OLATHE, Kan. (AP) — A white supremacist charged with killing three people at Kansas City-area Jewish sites accused a judge on Thursday of denying him a fair trial for not allowing him to present evidence explaining his mindset at the time.
Frazier Glenn Miller Jr., 74, is defending himself at his capital murder trial and could face the death penalty if convicted. He has admitted several times during his four-day trial that he killed three people and shot at three others, but has argued that he was compelled to do it because Jewish people are trying to wipe out the white race.
Prosecutors rested their case Thursday morning, barely four days into a trial they had predicted could last three to four weeks.
Miller is charged with killing William Corporon, 69, and Corporon's 14-year-old grandson, Reat Griffin Underwood, at the Jewish Community Center in Overland Park, and Terri LaManno, 53, at the nearby Village Shalom retirement center on April 13, 2014. None of the three was Jewish.
After jurors were sent out of the courtroom, Miller asked for a postponement until Monday so he could work on his defense and rest up because the trial had taken a toll on his health. Miller fired his lawyers in May.
"It's not my fault I'm not prepared," Miller said.
The judge asked Miller to summarize the evidence he planned to present. Prior to the start of the trial, the judge ruled that Miller could not use a "compelling necessity" defense, claiming he was compelled to kill Jewish people because they pose a threat to the white race.

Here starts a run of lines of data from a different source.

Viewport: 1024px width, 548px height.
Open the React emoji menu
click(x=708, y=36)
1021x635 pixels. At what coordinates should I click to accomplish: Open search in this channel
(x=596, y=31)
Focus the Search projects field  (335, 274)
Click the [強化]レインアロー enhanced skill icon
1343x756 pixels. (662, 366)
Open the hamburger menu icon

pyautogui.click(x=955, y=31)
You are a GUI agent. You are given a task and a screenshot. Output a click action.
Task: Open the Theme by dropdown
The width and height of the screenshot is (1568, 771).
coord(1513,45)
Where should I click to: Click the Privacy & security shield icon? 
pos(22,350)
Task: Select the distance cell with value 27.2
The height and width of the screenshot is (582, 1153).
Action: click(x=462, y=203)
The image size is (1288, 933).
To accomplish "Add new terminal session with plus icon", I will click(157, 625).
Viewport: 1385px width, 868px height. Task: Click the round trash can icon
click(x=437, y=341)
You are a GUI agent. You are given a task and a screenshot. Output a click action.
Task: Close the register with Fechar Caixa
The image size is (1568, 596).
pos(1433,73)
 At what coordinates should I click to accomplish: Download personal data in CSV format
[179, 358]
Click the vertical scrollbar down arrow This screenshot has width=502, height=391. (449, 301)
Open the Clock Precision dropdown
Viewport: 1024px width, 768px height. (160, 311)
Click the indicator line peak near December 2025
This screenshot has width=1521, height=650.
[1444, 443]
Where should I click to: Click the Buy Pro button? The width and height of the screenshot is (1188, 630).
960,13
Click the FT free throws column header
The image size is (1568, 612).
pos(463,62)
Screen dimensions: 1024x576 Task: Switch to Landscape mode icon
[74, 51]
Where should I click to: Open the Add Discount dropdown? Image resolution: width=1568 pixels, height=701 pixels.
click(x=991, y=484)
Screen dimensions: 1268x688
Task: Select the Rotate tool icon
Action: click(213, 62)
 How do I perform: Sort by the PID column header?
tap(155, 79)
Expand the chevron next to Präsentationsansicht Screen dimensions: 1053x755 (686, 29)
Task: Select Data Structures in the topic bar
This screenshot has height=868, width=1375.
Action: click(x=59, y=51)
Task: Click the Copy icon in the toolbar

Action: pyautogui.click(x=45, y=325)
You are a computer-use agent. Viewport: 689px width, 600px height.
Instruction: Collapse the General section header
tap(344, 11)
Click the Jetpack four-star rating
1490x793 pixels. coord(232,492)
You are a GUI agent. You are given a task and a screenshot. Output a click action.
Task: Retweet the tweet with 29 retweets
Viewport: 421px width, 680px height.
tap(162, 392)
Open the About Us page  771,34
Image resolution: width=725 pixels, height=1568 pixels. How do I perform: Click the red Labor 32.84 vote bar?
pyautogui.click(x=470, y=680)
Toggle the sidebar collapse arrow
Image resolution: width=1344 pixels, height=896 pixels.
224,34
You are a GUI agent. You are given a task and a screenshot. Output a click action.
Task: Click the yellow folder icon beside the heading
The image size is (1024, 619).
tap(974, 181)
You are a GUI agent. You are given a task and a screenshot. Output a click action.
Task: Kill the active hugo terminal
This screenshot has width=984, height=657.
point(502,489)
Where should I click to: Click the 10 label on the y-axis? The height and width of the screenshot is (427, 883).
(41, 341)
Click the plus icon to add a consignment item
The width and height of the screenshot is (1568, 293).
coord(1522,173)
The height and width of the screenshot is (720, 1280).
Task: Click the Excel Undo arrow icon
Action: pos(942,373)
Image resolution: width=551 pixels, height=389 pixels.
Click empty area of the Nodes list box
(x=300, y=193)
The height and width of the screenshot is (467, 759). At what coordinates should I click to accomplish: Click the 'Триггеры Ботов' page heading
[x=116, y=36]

Miller, who also was known as Frazier Glenn Cross Jr., said he was planning to introduce books, CDs and news articles to illustrate his state of mind at the time of the shootings, but Ryan responded that it was unlikely those materials would be allowed to be admitted into evidence during the current phase of the trial.
Miller responded angrily that by denying him a chance to explain his actions, Ryan was violating his constitutional rights.
"Making it impossible for me to explain what was on my mind prevents me from getting a fair trial and guaranteeing a guilty verdict," Miller said. "I'm thoroughly convinced I was justified."
After a testy exchange in which Miller repeatedly talked over the judge and prosecutors, Ryan loudly warned him several times that he could be removed from the courtroom if he didn't show more respect for the court.
Ryan sent the jury home at noon and told Miller he could have until 9 a.m. Friday, when he would be expected to present his defense.